Written request => Copy out every line of the records below exactly as it appears.

[Extracted records]
────────

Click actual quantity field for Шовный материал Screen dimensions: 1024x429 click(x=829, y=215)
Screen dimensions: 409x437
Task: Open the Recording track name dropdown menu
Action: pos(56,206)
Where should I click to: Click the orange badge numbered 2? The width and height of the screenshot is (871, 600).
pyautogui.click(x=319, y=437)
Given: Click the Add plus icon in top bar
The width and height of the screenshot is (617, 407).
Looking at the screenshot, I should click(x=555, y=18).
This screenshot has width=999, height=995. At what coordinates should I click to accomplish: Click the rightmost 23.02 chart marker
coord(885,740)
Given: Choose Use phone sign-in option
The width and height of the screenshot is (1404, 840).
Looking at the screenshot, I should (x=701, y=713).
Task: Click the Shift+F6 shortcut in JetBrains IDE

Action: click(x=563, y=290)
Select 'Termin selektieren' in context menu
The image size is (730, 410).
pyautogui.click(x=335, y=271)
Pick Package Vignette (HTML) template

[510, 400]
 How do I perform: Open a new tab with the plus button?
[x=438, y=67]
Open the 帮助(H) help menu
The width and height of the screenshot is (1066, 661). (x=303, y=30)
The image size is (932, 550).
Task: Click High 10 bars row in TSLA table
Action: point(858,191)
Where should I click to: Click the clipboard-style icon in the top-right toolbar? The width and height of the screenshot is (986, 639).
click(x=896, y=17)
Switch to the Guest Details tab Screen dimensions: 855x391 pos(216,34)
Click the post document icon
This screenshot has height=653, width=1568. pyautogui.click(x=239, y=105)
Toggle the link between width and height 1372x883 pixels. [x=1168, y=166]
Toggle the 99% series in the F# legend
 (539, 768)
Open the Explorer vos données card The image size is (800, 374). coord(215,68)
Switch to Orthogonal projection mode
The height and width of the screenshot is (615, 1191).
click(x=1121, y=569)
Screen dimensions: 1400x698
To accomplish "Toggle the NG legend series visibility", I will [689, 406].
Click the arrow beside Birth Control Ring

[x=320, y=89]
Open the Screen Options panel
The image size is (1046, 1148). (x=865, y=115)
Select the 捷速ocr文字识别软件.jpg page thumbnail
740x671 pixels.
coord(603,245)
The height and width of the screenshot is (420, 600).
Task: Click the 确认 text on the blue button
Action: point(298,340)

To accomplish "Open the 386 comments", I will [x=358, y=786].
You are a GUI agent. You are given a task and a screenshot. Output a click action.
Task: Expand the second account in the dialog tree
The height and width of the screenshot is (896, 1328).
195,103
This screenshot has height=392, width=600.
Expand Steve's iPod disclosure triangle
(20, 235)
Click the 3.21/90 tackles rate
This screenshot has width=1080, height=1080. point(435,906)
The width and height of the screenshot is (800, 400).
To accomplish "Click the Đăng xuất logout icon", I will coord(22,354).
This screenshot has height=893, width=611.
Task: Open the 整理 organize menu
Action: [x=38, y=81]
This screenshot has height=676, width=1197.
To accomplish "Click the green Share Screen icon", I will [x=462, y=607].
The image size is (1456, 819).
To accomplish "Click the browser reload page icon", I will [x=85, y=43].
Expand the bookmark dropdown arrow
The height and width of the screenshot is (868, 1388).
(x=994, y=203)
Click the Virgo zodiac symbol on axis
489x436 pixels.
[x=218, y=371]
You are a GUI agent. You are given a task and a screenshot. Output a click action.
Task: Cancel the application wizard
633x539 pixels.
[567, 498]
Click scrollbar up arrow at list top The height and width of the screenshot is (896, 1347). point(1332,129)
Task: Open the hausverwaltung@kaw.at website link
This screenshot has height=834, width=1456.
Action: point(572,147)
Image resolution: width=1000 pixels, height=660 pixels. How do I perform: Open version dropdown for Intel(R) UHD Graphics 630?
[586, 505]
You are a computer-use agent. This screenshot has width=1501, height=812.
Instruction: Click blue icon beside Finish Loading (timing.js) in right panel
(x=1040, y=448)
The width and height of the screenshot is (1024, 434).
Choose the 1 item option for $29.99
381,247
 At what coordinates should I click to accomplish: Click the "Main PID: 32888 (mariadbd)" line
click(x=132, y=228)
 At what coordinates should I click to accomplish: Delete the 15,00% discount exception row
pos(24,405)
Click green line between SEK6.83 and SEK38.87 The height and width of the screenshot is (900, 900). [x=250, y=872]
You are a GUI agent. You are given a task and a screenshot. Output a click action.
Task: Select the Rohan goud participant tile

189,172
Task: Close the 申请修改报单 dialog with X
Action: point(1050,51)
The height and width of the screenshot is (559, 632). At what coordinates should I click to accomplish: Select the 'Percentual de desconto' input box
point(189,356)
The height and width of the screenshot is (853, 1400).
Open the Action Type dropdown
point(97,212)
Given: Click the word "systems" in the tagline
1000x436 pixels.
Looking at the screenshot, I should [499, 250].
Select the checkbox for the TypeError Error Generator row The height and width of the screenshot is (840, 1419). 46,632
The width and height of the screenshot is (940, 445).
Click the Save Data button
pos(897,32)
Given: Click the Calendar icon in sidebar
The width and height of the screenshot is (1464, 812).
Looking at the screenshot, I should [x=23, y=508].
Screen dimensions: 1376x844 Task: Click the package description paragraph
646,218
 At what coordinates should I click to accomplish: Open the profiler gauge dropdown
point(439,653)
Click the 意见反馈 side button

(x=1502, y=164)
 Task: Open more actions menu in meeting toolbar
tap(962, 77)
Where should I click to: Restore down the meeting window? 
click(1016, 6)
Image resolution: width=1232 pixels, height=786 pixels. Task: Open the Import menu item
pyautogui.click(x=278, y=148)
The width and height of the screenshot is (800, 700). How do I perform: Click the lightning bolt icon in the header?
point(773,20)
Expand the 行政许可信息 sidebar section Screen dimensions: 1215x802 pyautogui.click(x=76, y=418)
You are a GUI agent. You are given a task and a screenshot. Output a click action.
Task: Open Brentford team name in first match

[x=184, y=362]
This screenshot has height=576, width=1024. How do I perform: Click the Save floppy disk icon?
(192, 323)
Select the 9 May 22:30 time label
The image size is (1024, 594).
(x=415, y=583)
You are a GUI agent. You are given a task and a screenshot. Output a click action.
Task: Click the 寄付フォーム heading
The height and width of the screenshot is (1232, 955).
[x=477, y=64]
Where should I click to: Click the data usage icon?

────────

Reply =>
Click actual quantity field for Шовный материал Screen dimensions: 1024x429 click(x=829, y=215)
Screen dimensions: 409x437
Task: Open the Recording track name dropdown menu
Action: pos(56,206)
Where should I click to: Click the orange badge numbered 2? The width and height of the screenshot is (871, 600).
pyautogui.click(x=319, y=437)
Given: Click the Add plus icon in top bar
The width and height of the screenshot is (617, 407).
Looking at the screenshot, I should click(x=555, y=18).
This screenshot has width=999, height=995. At what coordinates should I click to accomplish: Click the rightmost 23.02 chart marker
coord(885,740)
Given: Choose Use phone sign-in option
The width and height of the screenshot is (1404, 840).
Looking at the screenshot, I should (x=701, y=713).
Task: Click the Shift+F6 shortcut in JetBrains IDE

Action: click(x=563, y=290)
Select 'Termin selektieren' in context menu
The image size is (730, 410).
pyautogui.click(x=335, y=271)
Pick Package Vignette (HTML) template

[510, 400]
 How do I perform: Open a new tab with the plus button?
[x=438, y=67]
Open the 帮助(H) help menu
The width and height of the screenshot is (1066, 661). (x=303, y=30)
The image size is (932, 550).
Task: Click High 10 bars row in TSLA table
Action: point(858,191)
Where should I click to: Click the clipboard-style icon in the top-right toolbar? The width and height of the screenshot is (986, 639).
click(x=896, y=17)
Switch to the Guest Details tab Screen dimensions: 855x391 pos(216,34)
Click the post document icon
This screenshot has height=653, width=1568. pyautogui.click(x=239, y=105)
Toggle the link between width and height 1372x883 pixels. [x=1168, y=166]
Toggle the 99% series in the F# legend
 (539, 768)
Open the Explorer vos données card The image size is (800, 374). coord(215,68)
Switch to Orthogonal projection mode
The height and width of the screenshot is (615, 1191).
click(x=1121, y=569)
Screen dimensions: 1400x698
To accomplish "Toggle the NG legend series visibility", I will [689, 406].
Click the arrow beside Birth Control Ring

[x=320, y=89]
Open the Screen Options panel
The image size is (1046, 1148). (x=865, y=115)
Select the 捷速ocr文字识别软件.jpg page thumbnail
740x671 pixels.
coord(603,245)
The height and width of the screenshot is (420, 600).
Task: Click the 确认 text on the blue button
Action: point(298,340)

To accomplish "Open the 386 comments", I will [x=358, y=786].
You are a GUI agent. You are given a task and a screenshot. Output a click action.
Task: Expand the second account in the dialog tree
The height and width of the screenshot is (896, 1328).
195,103
This screenshot has height=392, width=600.
Expand Steve's iPod disclosure triangle
(20, 235)
Click the 3.21/90 tackles rate
This screenshot has width=1080, height=1080. point(435,906)
The width and height of the screenshot is (800, 400).
To accomplish "Click the Đăng xuất logout icon", I will coord(22,354).
This screenshot has height=893, width=611.
Task: Open the 整理 organize menu
Action: [x=38, y=81]
This screenshot has height=676, width=1197.
To accomplish "Click the green Share Screen icon", I will [x=462, y=607].
The image size is (1456, 819).
To accomplish "Click the browser reload page icon", I will [x=85, y=43].
Expand the bookmark dropdown arrow
The height and width of the screenshot is (868, 1388).
(x=994, y=203)
Click the Virgo zodiac symbol on axis
489x436 pixels.
[x=218, y=371]
You are a GUI agent. You are given a task and a screenshot. Output a click action.
Task: Cancel the application wizard
633x539 pixels.
[567, 498]
Click scrollbar up arrow at list top The height and width of the screenshot is (896, 1347). point(1332,129)
Task: Open the hausverwaltung@kaw.at website link
This screenshot has height=834, width=1456.
Action: point(572,147)
Image resolution: width=1000 pixels, height=660 pixels. How do I perform: Open version dropdown for Intel(R) UHD Graphics 630?
[586, 505]
You are a computer-use agent. This screenshot has width=1501, height=812.
Instruction: Click blue icon beside Finish Loading (timing.js) in right panel
(x=1040, y=448)
The width and height of the screenshot is (1024, 434).
Choose the 1 item option for $29.99
381,247
 At what coordinates should I click to accomplish: Click the "Main PID: 32888 (mariadbd)" line
click(x=132, y=228)
 At what coordinates should I click to accomplish: Delete the 15,00% discount exception row
pos(24,405)
Click green line between SEK6.83 and SEK38.87 The height and width of the screenshot is (900, 900). [x=250, y=872]
You are a GUI agent. You are given a task and a screenshot. Output a click action.
Task: Select the Rohan goud participant tile

189,172
Task: Close the 申请修改报单 dialog with X
Action: point(1050,51)
The height and width of the screenshot is (559, 632). At what coordinates should I click to accomplish: Select the 'Percentual de desconto' input box
point(189,356)
The height and width of the screenshot is (853, 1400).
Open the Action Type dropdown
point(97,212)
Given: Click the word "systems" in the tagline
1000x436 pixels.
Looking at the screenshot, I should [499, 250].
Select the checkbox for the TypeError Error Generator row The height and width of the screenshot is (840, 1419). 46,632
The width and height of the screenshot is (940, 445).
Click the Save Data button
pos(897,32)
Given: Click the Calendar icon in sidebar
The width and height of the screenshot is (1464, 812).
Looking at the screenshot, I should [x=23, y=508].
Screen dimensions: 1376x844 Task: Click the package description paragraph
646,218
 At what coordinates should I click to accomplish: Open the profiler gauge dropdown
point(439,653)
Click the 意见反馈 side button

(x=1502, y=164)
 Task: Open more actions menu in meeting toolbar
tap(962, 77)
Where should I click to: Restore down the meeting window? 
click(1016, 6)
Image resolution: width=1232 pixels, height=786 pixels. Task: Open the Import menu item
pyautogui.click(x=278, y=148)
The width and height of the screenshot is (800, 700). How do I perform: Click the lightning bolt icon in the header?
point(773,20)
Expand the 行政许可信息 sidebar section Screen dimensions: 1215x802 pyautogui.click(x=76, y=418)
You are a GUI agent. You are given a task and a screenshot. Output a click action.
Task: Open Brentford team name in first match

[x=184, y=362]
This screenshot has height=576, width=1024. How do I perform: Click the Save floppy disk icon?
(192, 323)
Select the 9 May 22:30 time label
The image size is (1024, 594).
(x=415, y=583)
You are a GUI agent. You are given a task and a screenshot. Output a click action.
Task: Click the 寄付フォーム heading
The height and width of the screenshot is (1232, 955).
[x=477, y=64]
Where should I click to: Click the data usage icon?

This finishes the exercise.